WHAT YOU ARE ASKED TO DO: Exactly reproduce the line containing "Instruction: Click Close" together with every line after it, through the end of the entries, and give nothing more.

Source data
== == ==
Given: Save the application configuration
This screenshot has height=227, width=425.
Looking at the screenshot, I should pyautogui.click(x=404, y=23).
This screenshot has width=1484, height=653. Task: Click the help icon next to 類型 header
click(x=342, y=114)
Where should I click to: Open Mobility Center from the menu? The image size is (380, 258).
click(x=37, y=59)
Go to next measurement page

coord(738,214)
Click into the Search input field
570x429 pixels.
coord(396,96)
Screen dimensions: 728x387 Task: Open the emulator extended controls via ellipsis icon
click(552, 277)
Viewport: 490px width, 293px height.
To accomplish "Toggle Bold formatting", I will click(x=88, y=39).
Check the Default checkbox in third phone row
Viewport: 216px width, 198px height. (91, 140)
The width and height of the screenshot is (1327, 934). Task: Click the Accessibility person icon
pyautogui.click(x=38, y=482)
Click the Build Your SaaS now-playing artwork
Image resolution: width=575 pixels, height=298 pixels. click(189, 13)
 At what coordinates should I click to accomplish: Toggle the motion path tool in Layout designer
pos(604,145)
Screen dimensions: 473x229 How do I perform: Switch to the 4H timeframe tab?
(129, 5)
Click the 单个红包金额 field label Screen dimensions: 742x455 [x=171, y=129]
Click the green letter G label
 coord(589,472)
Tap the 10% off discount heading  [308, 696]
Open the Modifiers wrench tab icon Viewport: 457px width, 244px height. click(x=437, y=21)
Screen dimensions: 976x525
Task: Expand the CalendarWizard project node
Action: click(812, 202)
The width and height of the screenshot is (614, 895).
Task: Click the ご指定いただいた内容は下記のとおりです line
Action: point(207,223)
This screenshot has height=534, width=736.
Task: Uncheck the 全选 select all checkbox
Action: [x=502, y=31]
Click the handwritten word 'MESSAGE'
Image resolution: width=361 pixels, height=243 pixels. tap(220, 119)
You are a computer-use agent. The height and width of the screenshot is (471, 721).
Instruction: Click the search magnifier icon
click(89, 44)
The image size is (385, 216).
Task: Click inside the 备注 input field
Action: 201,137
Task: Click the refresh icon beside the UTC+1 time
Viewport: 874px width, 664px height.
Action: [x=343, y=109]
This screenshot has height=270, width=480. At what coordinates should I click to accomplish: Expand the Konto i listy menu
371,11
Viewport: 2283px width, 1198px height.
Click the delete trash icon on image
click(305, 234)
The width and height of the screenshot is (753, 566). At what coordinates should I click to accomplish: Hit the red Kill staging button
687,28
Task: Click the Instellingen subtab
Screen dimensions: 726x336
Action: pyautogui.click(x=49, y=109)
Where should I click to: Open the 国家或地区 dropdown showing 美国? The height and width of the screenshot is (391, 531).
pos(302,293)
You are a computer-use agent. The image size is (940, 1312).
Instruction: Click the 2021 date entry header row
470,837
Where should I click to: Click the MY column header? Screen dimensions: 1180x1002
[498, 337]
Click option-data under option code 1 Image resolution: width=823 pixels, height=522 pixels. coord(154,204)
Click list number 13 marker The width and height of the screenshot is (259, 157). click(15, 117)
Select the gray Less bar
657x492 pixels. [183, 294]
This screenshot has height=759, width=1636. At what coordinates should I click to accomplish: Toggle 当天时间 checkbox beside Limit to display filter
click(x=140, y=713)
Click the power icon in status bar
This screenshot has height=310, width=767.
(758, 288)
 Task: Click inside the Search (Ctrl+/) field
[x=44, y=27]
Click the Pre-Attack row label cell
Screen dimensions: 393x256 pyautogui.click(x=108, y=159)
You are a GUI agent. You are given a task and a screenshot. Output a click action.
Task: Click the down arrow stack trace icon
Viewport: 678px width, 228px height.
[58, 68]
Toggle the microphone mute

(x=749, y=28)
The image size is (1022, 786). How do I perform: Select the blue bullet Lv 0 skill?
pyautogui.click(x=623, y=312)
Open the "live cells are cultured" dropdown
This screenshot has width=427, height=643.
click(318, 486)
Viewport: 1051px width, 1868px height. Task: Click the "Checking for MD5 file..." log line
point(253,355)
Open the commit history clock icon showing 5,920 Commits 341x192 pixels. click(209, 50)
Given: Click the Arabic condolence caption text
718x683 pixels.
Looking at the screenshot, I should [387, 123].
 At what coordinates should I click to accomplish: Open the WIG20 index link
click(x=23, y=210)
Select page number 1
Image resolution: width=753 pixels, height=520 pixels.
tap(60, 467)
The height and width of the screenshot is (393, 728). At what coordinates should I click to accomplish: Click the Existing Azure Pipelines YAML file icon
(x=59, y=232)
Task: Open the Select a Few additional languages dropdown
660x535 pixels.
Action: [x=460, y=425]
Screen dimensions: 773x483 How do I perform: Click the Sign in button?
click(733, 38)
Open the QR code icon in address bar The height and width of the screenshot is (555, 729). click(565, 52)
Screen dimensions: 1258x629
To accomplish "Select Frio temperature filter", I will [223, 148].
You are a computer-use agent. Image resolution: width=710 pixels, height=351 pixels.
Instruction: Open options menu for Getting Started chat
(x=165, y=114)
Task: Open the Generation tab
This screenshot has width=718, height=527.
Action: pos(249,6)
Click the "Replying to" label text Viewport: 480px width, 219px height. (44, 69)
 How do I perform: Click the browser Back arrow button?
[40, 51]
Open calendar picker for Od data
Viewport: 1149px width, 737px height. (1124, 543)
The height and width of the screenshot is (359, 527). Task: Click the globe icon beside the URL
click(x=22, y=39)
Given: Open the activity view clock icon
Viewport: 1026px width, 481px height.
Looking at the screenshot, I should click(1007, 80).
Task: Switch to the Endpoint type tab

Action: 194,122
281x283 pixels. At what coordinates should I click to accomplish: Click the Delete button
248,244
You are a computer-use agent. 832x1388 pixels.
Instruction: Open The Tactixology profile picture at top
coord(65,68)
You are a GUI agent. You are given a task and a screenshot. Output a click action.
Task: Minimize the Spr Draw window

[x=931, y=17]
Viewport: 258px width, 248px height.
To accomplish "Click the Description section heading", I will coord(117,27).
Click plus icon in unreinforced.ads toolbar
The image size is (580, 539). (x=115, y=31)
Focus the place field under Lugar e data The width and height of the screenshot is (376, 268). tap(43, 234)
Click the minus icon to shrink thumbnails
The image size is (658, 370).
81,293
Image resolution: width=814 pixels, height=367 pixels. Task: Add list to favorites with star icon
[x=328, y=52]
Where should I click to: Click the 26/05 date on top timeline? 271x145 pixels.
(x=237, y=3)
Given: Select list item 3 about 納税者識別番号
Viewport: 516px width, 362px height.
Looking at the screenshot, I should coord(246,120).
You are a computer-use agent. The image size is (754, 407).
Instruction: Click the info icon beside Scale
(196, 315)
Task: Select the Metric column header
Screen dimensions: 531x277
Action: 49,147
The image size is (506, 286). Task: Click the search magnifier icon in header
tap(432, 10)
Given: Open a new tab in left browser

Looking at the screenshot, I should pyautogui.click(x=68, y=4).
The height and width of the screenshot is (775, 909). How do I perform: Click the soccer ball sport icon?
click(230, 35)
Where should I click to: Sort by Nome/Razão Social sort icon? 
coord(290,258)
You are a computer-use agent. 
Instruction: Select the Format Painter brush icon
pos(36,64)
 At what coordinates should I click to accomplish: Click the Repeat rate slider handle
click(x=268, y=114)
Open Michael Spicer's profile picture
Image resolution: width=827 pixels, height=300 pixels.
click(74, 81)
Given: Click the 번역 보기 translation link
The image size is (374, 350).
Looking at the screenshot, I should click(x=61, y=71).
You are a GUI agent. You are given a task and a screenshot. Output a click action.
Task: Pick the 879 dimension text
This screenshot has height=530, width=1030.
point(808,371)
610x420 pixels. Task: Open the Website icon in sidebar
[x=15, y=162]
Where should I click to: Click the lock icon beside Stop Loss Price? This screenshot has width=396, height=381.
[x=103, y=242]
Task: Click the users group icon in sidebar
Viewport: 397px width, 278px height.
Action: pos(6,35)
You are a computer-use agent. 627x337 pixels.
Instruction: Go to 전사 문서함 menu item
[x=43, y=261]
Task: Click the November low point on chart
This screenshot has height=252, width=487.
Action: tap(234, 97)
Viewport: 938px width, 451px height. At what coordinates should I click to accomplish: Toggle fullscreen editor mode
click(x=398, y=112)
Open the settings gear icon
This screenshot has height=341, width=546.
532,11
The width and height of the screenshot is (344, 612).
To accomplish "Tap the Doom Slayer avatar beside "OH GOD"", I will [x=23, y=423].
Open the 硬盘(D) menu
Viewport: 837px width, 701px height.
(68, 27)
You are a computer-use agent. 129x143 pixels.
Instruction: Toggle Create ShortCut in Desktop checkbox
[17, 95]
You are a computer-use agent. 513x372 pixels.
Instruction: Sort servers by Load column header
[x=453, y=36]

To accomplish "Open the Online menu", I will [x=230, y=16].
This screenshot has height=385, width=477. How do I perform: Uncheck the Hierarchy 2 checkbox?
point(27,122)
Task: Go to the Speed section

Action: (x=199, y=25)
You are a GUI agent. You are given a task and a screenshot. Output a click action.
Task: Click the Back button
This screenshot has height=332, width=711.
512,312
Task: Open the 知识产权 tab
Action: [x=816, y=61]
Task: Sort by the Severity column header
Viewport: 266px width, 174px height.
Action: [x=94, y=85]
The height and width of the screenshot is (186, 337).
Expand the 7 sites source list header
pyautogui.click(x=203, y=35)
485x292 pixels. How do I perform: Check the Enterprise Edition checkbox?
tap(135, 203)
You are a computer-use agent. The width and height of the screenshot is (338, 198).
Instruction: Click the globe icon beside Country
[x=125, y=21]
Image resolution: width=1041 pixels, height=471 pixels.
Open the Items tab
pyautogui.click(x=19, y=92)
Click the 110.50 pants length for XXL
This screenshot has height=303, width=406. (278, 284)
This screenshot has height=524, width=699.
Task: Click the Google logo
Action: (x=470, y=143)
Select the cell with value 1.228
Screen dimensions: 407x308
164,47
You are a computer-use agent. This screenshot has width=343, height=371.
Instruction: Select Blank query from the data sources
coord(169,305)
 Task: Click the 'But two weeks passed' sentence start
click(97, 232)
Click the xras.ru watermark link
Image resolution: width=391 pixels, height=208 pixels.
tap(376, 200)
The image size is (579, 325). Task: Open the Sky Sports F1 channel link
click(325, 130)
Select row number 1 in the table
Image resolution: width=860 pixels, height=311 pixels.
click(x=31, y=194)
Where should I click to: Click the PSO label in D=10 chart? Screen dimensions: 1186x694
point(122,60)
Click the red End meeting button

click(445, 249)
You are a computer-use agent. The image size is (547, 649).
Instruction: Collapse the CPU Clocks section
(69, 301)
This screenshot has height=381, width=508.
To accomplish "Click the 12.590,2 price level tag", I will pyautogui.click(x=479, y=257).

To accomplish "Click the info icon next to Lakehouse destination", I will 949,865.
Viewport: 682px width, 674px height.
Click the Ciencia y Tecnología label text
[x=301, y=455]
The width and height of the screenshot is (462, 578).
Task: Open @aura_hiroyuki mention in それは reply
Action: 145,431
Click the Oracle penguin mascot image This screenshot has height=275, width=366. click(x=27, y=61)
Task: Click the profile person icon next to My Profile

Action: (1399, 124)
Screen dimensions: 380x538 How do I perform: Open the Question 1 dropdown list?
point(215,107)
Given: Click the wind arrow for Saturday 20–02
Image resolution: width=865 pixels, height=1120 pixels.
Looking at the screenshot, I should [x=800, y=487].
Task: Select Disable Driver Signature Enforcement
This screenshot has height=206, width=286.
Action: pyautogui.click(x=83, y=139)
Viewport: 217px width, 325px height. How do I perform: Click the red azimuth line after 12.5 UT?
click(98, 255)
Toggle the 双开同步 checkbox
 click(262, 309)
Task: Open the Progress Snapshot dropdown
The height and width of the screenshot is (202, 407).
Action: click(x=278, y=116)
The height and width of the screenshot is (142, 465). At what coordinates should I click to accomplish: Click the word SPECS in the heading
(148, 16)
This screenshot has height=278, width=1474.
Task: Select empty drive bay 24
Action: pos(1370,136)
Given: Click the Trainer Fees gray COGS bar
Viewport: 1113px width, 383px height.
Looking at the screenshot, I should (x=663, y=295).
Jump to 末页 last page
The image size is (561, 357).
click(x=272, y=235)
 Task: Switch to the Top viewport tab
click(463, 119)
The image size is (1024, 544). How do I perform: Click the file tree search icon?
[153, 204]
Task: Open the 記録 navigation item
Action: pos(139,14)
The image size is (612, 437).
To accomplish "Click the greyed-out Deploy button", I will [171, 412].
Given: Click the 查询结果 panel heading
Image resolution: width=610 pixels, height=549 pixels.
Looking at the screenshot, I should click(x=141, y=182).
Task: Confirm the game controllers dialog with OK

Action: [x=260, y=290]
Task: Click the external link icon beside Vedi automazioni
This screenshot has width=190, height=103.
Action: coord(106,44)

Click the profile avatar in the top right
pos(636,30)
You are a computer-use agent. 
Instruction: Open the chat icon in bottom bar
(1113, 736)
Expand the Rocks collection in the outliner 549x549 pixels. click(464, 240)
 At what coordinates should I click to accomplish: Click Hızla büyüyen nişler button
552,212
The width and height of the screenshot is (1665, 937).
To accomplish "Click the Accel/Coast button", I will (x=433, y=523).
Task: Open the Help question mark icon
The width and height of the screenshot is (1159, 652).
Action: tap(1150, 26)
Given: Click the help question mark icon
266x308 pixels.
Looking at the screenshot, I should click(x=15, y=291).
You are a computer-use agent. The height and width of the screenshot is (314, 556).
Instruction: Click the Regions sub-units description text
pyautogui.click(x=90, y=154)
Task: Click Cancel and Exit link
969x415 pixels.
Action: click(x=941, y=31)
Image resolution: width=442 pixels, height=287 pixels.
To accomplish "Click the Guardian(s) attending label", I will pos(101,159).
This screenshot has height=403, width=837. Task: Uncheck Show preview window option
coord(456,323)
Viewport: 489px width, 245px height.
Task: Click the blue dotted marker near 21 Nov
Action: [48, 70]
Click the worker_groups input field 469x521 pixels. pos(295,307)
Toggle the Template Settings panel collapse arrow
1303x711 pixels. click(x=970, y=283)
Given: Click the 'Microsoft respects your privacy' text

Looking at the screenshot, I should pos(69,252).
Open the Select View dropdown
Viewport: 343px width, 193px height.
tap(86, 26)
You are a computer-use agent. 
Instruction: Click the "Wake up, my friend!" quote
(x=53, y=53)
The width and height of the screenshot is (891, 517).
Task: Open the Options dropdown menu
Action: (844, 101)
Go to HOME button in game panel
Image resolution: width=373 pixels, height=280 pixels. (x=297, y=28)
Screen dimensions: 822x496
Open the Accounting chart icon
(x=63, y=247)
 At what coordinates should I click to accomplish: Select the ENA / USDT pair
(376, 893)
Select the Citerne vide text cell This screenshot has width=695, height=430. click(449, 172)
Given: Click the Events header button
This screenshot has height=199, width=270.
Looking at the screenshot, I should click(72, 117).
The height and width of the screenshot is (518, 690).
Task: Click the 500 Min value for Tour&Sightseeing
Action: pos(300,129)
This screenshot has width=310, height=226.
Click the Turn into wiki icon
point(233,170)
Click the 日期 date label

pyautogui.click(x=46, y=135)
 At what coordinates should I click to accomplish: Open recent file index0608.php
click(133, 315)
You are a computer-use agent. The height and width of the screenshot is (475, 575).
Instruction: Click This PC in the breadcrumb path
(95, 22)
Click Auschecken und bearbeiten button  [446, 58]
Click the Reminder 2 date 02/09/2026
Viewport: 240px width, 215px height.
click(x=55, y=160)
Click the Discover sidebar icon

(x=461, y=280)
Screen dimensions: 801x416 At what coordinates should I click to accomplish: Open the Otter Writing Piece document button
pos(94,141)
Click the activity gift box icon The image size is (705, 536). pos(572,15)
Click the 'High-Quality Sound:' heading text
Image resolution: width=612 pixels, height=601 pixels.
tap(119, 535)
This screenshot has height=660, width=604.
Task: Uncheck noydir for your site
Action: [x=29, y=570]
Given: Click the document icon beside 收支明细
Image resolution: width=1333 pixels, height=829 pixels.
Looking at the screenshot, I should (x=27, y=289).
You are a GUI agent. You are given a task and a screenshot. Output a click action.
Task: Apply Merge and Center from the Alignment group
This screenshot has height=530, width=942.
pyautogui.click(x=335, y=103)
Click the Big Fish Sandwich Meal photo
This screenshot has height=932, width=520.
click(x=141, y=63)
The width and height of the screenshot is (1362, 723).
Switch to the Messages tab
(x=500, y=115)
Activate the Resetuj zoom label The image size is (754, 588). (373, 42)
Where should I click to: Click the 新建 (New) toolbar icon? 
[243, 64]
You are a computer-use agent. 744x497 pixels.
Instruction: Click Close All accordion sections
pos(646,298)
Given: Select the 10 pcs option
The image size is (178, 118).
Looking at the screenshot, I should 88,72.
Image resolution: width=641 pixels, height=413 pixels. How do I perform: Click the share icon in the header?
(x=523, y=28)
== == ==
ANSWER TO THIS TASK:
Instruction: Click Close All accordion sections
pos(646,298)
Given: Select the 10 pcs option
The image size is (178, 118).
Looking at the screenshot, I should 88,72.
Image resolution: width=641 pixels, height=413 pixels. How do I perform: Click the share icon in the header?
(x=523, y=28)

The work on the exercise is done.